● TASK INSTRUCTIONS: Reproduce all of the following data verbatim, line for line, without any changes.

● AVAILABLE RECORDS:

----

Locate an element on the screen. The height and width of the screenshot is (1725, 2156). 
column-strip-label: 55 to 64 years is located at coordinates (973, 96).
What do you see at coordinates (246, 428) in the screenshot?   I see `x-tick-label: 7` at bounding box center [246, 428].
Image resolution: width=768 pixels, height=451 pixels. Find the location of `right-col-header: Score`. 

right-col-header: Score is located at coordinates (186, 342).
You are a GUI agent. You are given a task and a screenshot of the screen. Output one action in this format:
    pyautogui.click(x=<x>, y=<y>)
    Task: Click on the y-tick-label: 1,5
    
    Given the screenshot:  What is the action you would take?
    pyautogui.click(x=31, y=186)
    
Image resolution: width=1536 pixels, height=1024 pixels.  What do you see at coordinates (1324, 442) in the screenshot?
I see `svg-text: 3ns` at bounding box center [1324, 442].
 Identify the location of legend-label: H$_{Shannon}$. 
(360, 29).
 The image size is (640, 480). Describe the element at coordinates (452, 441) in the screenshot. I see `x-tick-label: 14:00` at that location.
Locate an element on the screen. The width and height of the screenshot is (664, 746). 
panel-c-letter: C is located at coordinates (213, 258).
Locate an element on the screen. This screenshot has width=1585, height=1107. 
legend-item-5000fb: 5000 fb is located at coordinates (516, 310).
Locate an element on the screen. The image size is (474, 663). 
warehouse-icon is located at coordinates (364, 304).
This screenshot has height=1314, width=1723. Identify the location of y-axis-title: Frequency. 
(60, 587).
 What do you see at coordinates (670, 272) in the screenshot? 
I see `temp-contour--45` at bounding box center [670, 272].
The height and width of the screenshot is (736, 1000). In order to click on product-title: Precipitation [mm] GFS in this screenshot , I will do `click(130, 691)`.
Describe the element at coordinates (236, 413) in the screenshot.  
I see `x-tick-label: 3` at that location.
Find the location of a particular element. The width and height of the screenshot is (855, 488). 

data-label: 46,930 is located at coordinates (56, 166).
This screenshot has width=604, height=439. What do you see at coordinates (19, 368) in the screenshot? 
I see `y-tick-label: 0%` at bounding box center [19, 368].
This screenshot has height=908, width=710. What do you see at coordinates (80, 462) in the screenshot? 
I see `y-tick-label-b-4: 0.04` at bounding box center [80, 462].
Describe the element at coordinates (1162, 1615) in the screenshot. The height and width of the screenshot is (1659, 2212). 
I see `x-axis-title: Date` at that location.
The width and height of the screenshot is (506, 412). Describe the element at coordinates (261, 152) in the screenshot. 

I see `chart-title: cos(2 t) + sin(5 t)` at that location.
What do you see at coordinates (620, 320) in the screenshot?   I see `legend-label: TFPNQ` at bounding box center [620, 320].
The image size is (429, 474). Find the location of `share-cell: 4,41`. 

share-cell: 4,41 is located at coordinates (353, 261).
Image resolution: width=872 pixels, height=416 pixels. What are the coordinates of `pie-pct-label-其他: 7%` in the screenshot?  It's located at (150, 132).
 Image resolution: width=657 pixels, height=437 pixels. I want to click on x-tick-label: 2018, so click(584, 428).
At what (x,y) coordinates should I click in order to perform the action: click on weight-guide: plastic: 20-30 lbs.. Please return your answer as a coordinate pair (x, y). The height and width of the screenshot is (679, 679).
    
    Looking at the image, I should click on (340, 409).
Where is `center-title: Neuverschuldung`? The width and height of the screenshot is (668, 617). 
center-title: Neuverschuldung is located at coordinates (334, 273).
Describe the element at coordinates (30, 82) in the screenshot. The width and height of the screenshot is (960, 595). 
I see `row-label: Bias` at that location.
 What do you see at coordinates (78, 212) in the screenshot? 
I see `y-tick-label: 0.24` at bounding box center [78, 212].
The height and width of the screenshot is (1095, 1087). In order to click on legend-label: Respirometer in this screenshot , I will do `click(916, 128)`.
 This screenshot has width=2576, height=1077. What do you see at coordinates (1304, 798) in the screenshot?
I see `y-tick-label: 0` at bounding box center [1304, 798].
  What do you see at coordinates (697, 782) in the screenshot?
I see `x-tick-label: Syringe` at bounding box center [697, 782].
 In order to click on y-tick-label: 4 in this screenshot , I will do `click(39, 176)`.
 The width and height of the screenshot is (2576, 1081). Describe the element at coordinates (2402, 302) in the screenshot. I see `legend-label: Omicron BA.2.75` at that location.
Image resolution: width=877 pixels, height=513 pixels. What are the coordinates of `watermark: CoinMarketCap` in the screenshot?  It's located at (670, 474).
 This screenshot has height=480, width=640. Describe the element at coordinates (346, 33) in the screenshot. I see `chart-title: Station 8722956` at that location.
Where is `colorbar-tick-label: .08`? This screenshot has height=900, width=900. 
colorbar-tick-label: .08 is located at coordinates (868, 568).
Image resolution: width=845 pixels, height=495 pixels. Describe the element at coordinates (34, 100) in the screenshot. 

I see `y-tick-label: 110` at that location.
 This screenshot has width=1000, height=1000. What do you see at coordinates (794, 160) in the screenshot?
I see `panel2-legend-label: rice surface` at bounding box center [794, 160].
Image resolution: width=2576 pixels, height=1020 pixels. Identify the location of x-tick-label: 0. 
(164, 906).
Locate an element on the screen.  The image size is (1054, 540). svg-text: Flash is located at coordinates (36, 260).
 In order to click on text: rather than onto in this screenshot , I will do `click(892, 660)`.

----

● TASK OUTPUT:
Locate an element on the screen. The height and width of the screenshot is (1725, 2156). 
column-strip-label: 55 to 64 years is located at coordinates (973, 96).
What do you see at coordinates (246, 428) in the screenshot?   I see `x-tick-label: 7` at bounding box center [246, 428].
Image resolution: width=768 pixels, height=451 pixels. Find the location of `right-col-header: Score`. 

right-col-header: Score is located at coordinates (186, 342).
You are a GUI agent. You are given a task and a screenshot of the screen. Output one action in this format:
    pyautogui.click(x=<x>, y=<y>)
    Task: Click on the y-tick-label: 1,5
    
    Given the screenshot:  What is the action you would take?
    pyautogui.click(x=31, y=186)
    
Image resolution: width=1536 pixels, height=1024 pixels.  What do you see at coordinates (1324, 442) in the screenshot?
I see `svg-text: 3ns` at bounding box center [1324, 442].
 Identify the location of legend-label: H$_{Shannon}$. 
(360, 29).
 The image size is (640, 480). Describe the element at coordinates (452, 441) in the screenshot. I see `x-tick-label: 14:00` at that location.
Locate an element on the screen. The width and height of the screenshot is (664, 746). 
panel-c-letter: C is located at coordinates (213, 258).
Locate an element on the screen. This screenshot has width=1585, height=1107. 
legend-item-5000fb: 5000 fb is located at coordinates (516, 310).
Locate an element on the screen. The image size is (474, 663). 
warehouse-icon is located at coordinates (364, 304).
This screenshot has height=1314, width=1723. Identify the location of y-axis-title: Frequency. 
(60, 587).
 What do you see at coordinates (670, 272) in the screenshot? 
I see `temp-contour--45` at bounding box center [670, 272].
The height and width of the screenshot is (736, 1000). In order to click on product-title: Precipitation [mm] GFS in this screenshot , I will do `click(130, 691)`.
Describe the element at coordinates (236, 413) in the screenshot.  
I see `x-tick-label: 3` at that location.
Find the location of a particular element. The width and height of the screenshot is (855, 488). 

data-label: 46,930 is located at coordinates (56, 166).
This screenshot has width=604, height=439. What do you see at coordinates (19, 368) in the screenshot? 
I see `y-tick-label: 0%` at bounding box center [19, 368].
This screenshot has height=908, width=710. What do you see at coordinates (80, 462) in the screenshot? 
I see `y-tick-label-b-4: 0.04` at bounding box center [80, 462].
Describe the element at coordinates (1162, 1615) in the screenshot. The height and width of the screenshot is (1659, 2212). 
I see `x-axis-title: Date` at that location.
The width and height of the screenshot is (506, 412). Describe the element at coordinates (261, 152) in the screenshot. 

I see `chart-title: cos(2 t) + sin(5 t)` at that location.
What do you see at coordinates (620, 320) in the screenshot?   I see `legend-label: TFPNQ` at bounding box center [620, 320].
The image size is (429, 474). Find the location of `share-cell: 4,41`. 

share-cell: 4,41 is located at coordinates (353, 261).
Image resolution: width=872 pixels, height=416 pixels. What are the coordinates of `pie-pct-label-其他: 7%` in the screenshot?  It's located at (150, 132).
 Image resolution: width=657 pixels, height=437 pixels. I want to click on x-tick-label: 2018, so click(584, 428).
At what (x,y) coordinates should I click in order to perform the action: click on weight-guide: plastic: 20-30 lbs.. Please return your answer as a coordinate pair (x, y). The height and width of the screenshot is (679, 679).
    
    Looking at the image, I should click on (340, 409).
Where is `center-title: Neuverschuldung`? The width and height of the screenshot is (668, 617). 
center-title: Neuverschuldung is located at coordinates (334, 273).
Describe the element at coordinates (30, 82) in the screenshot. The width and height of the screenshot is (960, 595). 
I see `row-label: Bias` at that location.
 What do you see at coordinates (78, 212) in the screenshot? 
I see `y-tick-label: 0.24` at bounding box center [78, 212].
The height and width of the screenshot is (1095, 1087). In order to click on legend-label: Respirometer in this screenshot , I will do `click(916, 128)`.
 This screenshot has width=2576, height=1077. What do you see at coordinates (1304, 798) in the screenshot?
I see `y-tick-label: 0` at bounding box center [1304, 798].
  What do you see at coordinates (697, 782) in the screenshot?
I see `x-tick-label: Syringe` at bounding box center [697, 782].
 In order to click on y-tick-label: 4 in this screenshot , I will do `click(39, 176)`.
 The width and height of the screenshot is (2576, 1081). Describe the element at coordinates (2402, 302) in the screenshot. I see `legend-label: Omicron BA.2.75` at that location.
Image resolution: width=877 pixels, height=513 pixels. What are the coordinates of `watermark: CoinMarketCap` in the screenshot?  It's located at (670, 474).
 This screenshot has height=480, width=640. Describe the element at coordinates (346, 33) in the screenshot. I see `chart-title: Station 8722956` at that location.
Where is `colorbar-tick-label: .08`? This screenshot has height=900, width=900. 
colorbar-tick-label: .08 is located at coordinates (868, 568).
Image resolution: width=845 pixels, height=495 pixels. Describe the element at coordinates (34, 100) in the screenshot. 

I see `y-tick-label: 110` at that location.
 This screenshot has width=1000, height=1000. What do you see at coordinates (794, 160) in the screenshot?
I see `panel2-legend-label: rice surface` at bounding box center [794, 160].
Image resolution: width=2576 pixels, height=1020 pixels. Identify the location of x-tick-label: 0. 
(164, 906).
Locate an element on the screen.  The image size is (1054, 540). svg-text: Flash is located at coordinates (36, 260).
 In order to click on text: rather than onto in this screenshot , I will do `click(892, 660)`.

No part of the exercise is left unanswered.